[Record excerpts]
◇ ◇ ◇ ◇
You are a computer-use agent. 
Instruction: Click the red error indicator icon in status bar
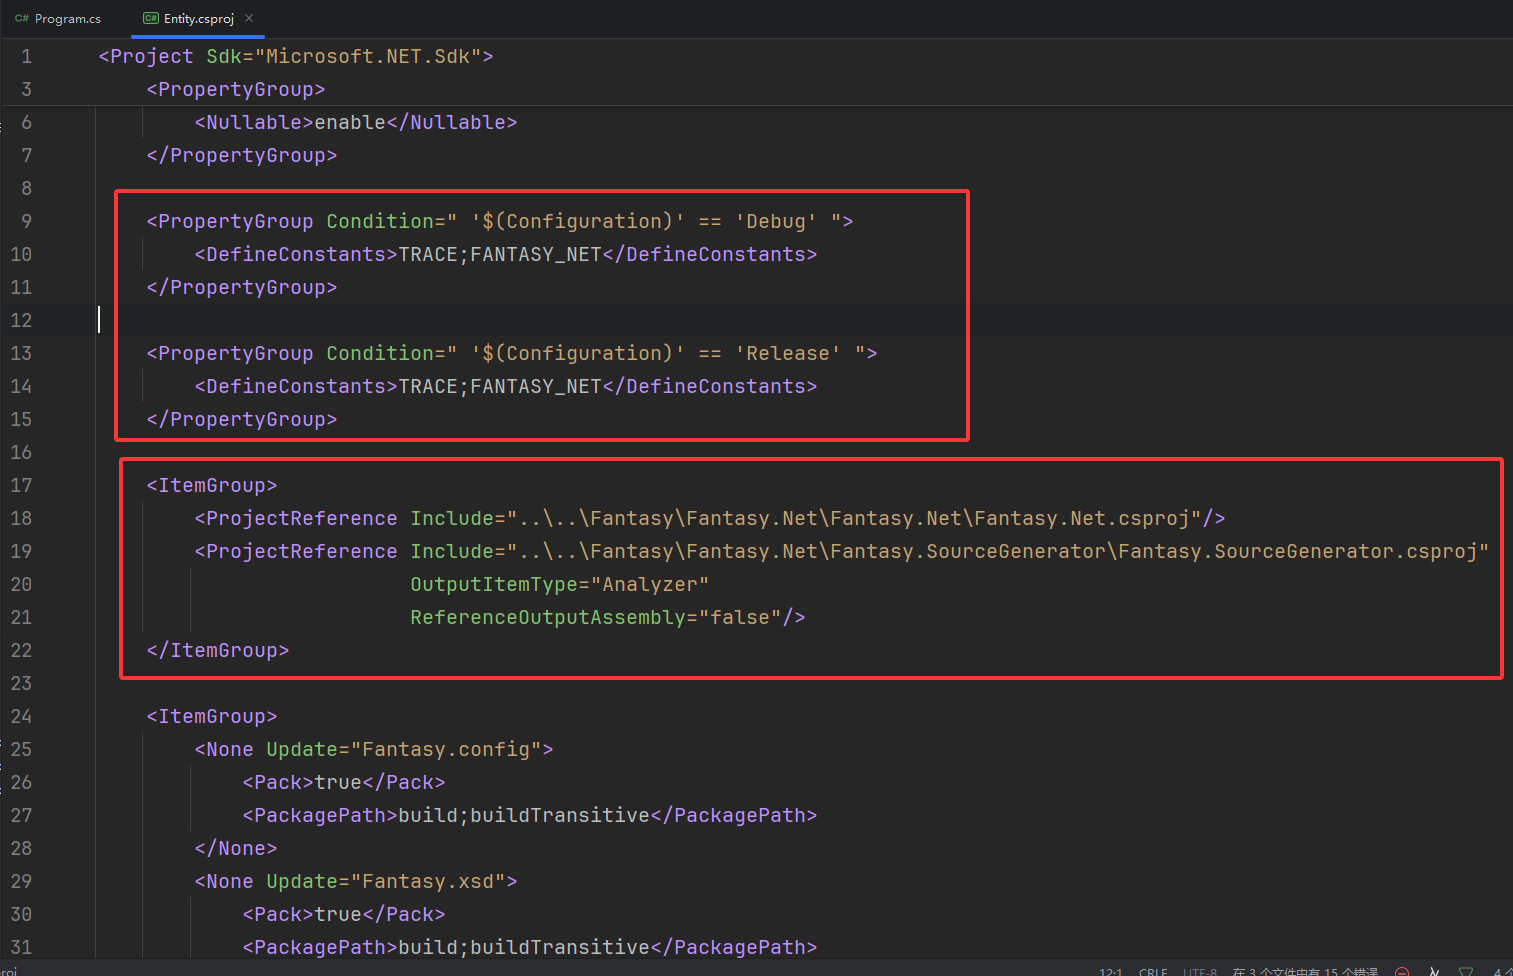click(x=1402, y=971)
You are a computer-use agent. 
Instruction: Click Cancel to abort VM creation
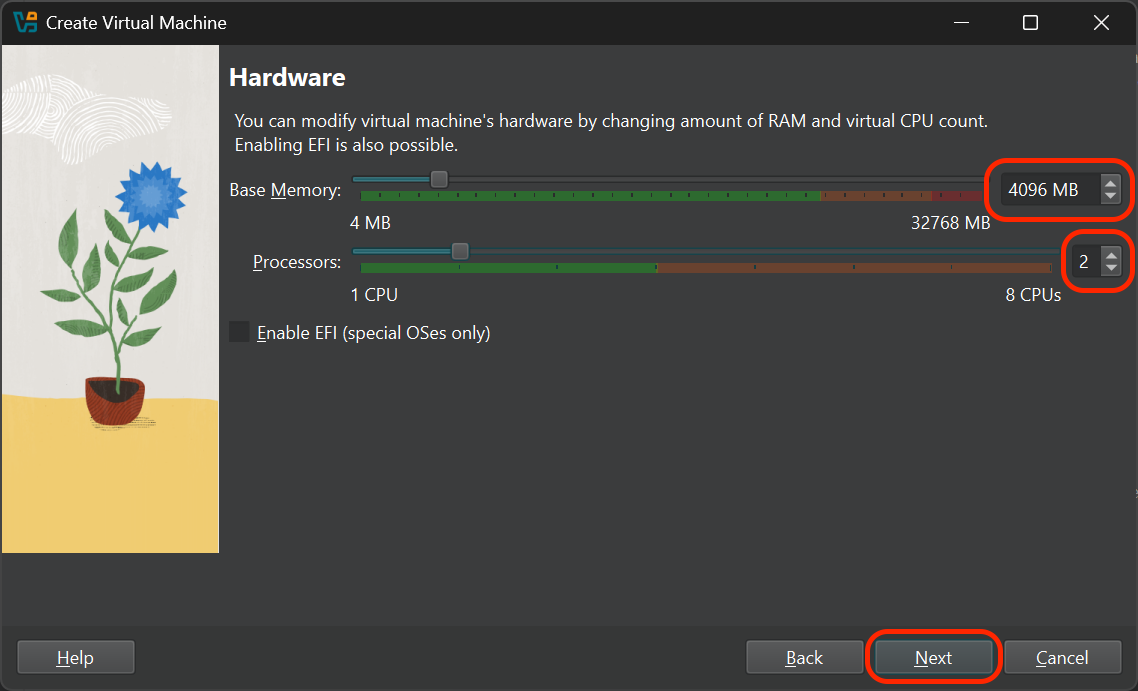[x=1062, y=657]
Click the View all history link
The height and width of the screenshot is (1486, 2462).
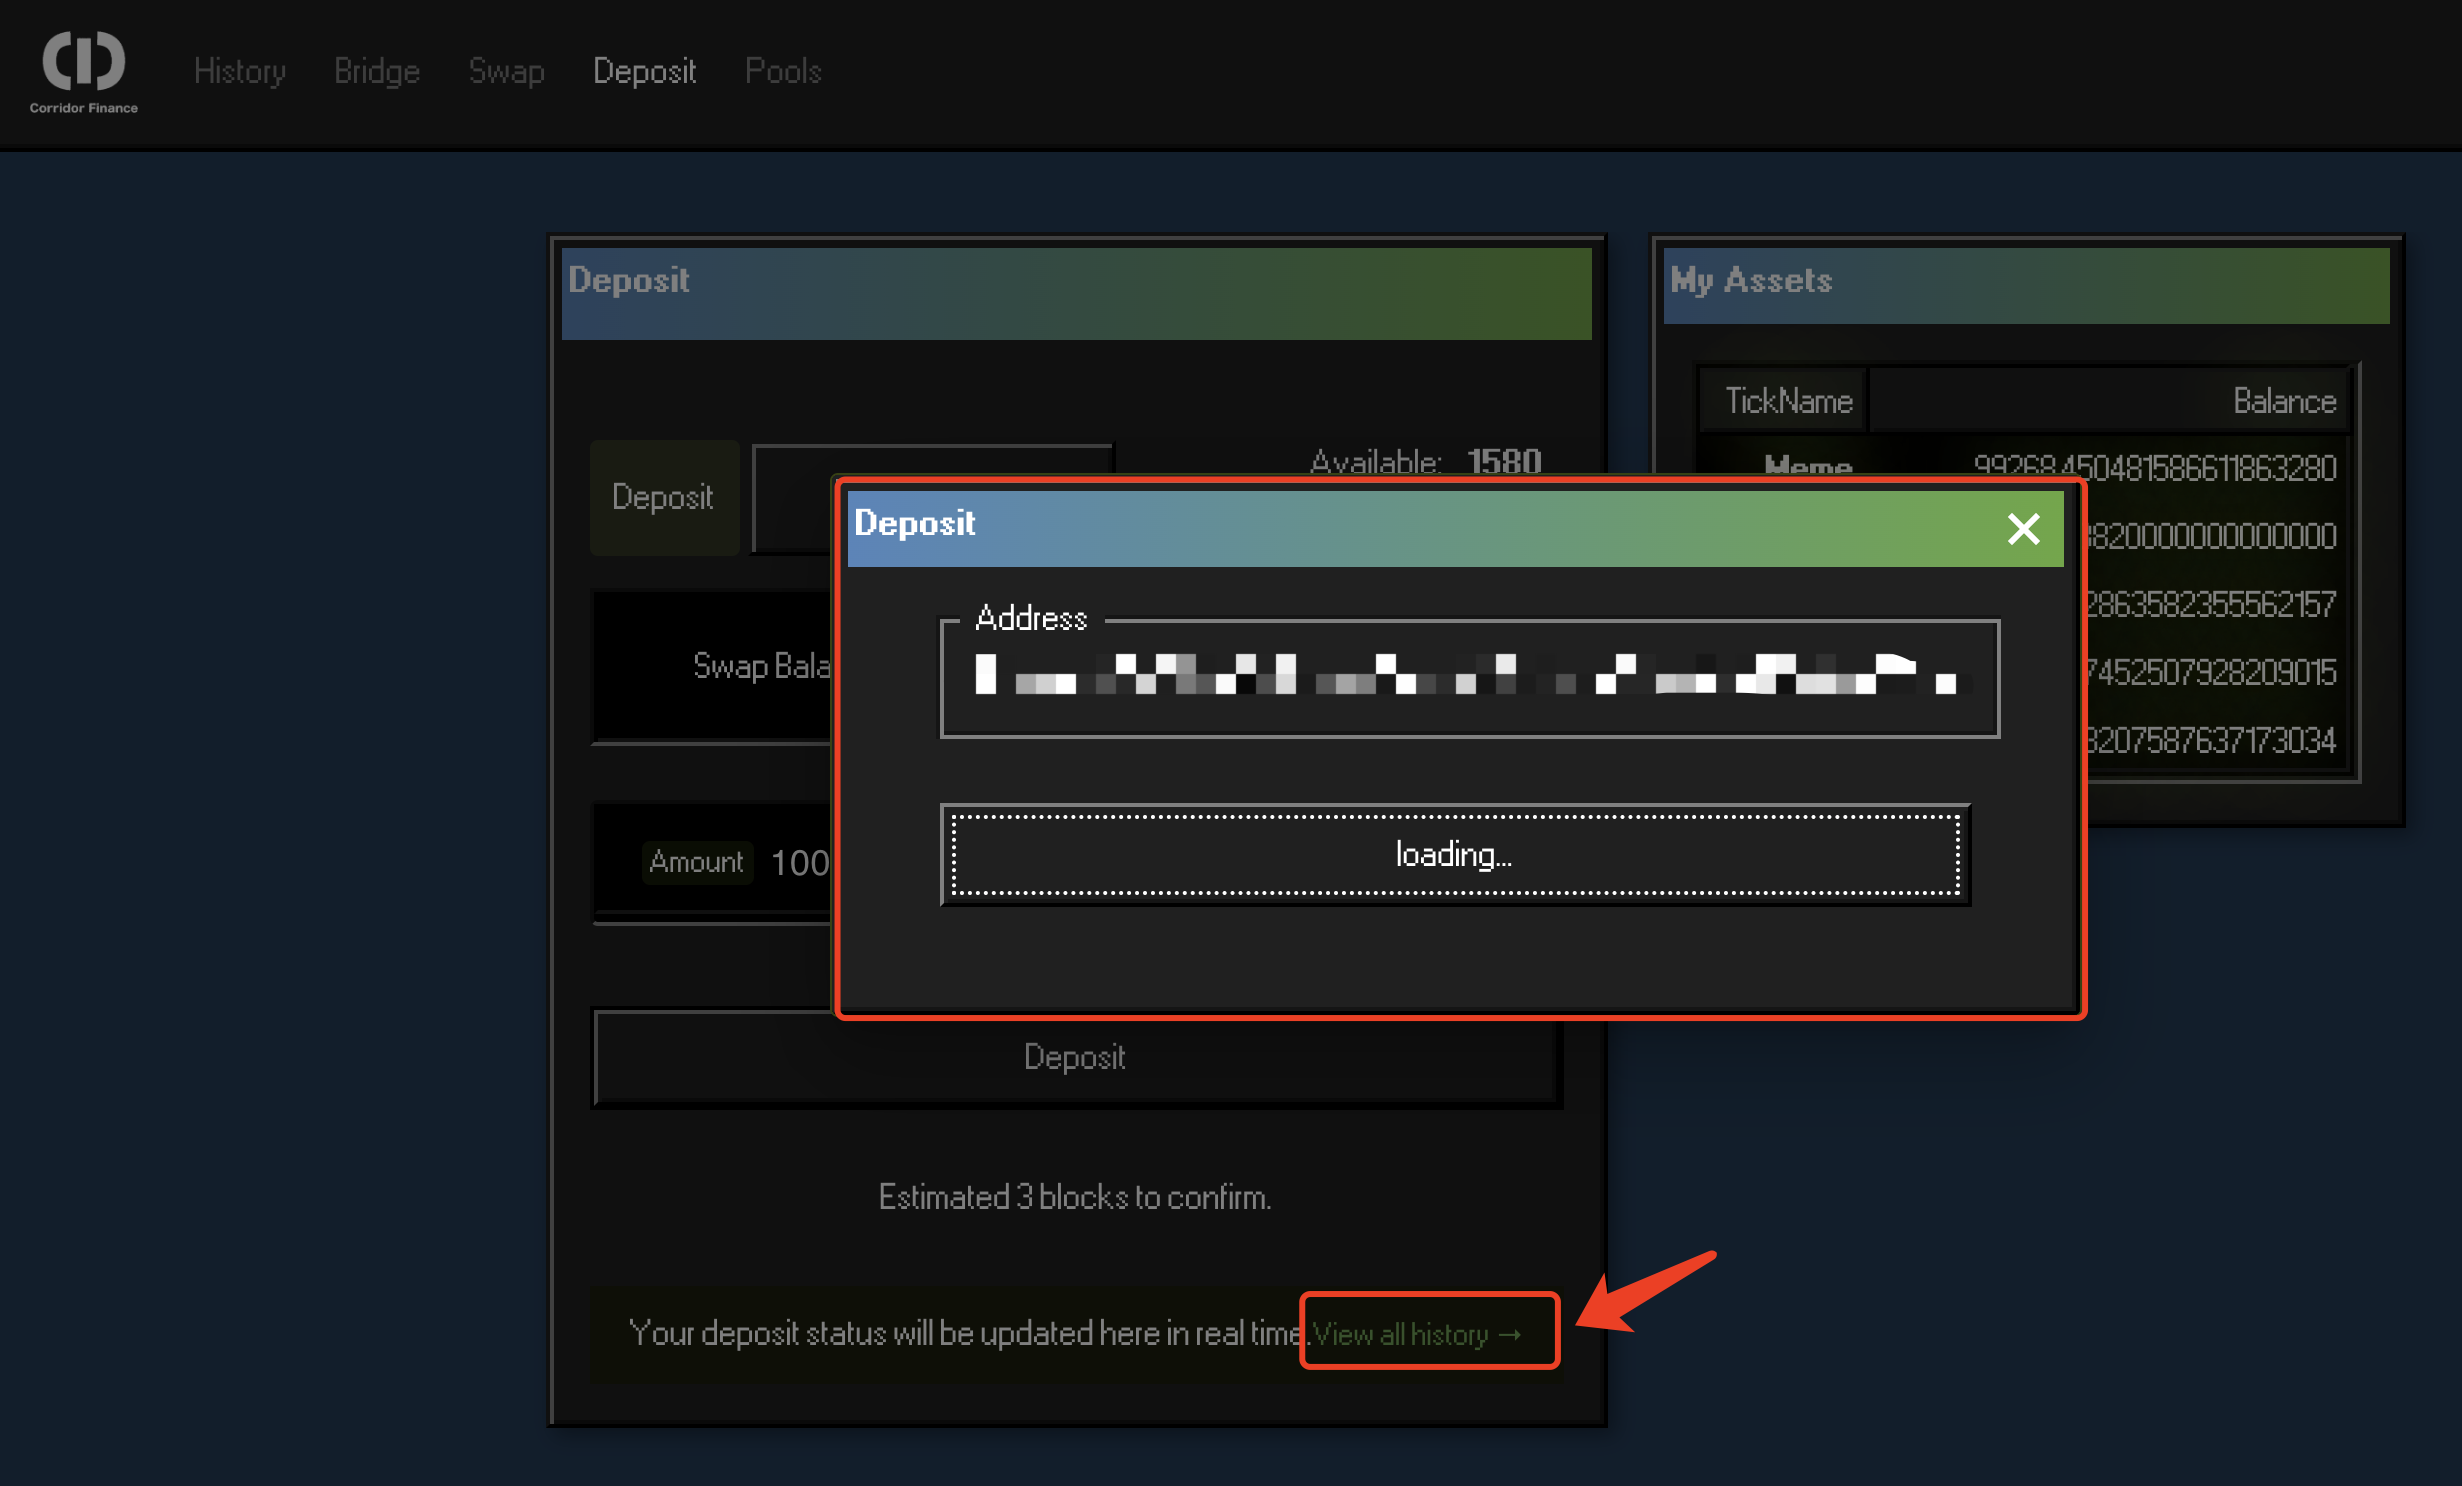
◇ ◇ ◇ ◇
[Given problem]
Could you rewrite all the records above with "GUI automation agent" substituted for "computer-use agent" and nothing else changed, leaving out the pictures?

[Complete output]
You are a GUI automation agent. 
Instruction: Click the red error indicator icon in status bar
click(x=1402, y=971)
You are a GUI automation agent. 
Instruction: Click Cancel to abort VM creation
[x=1062, y=657]
Click the View all history link
The height and width of the screenshot is (1486, 2462).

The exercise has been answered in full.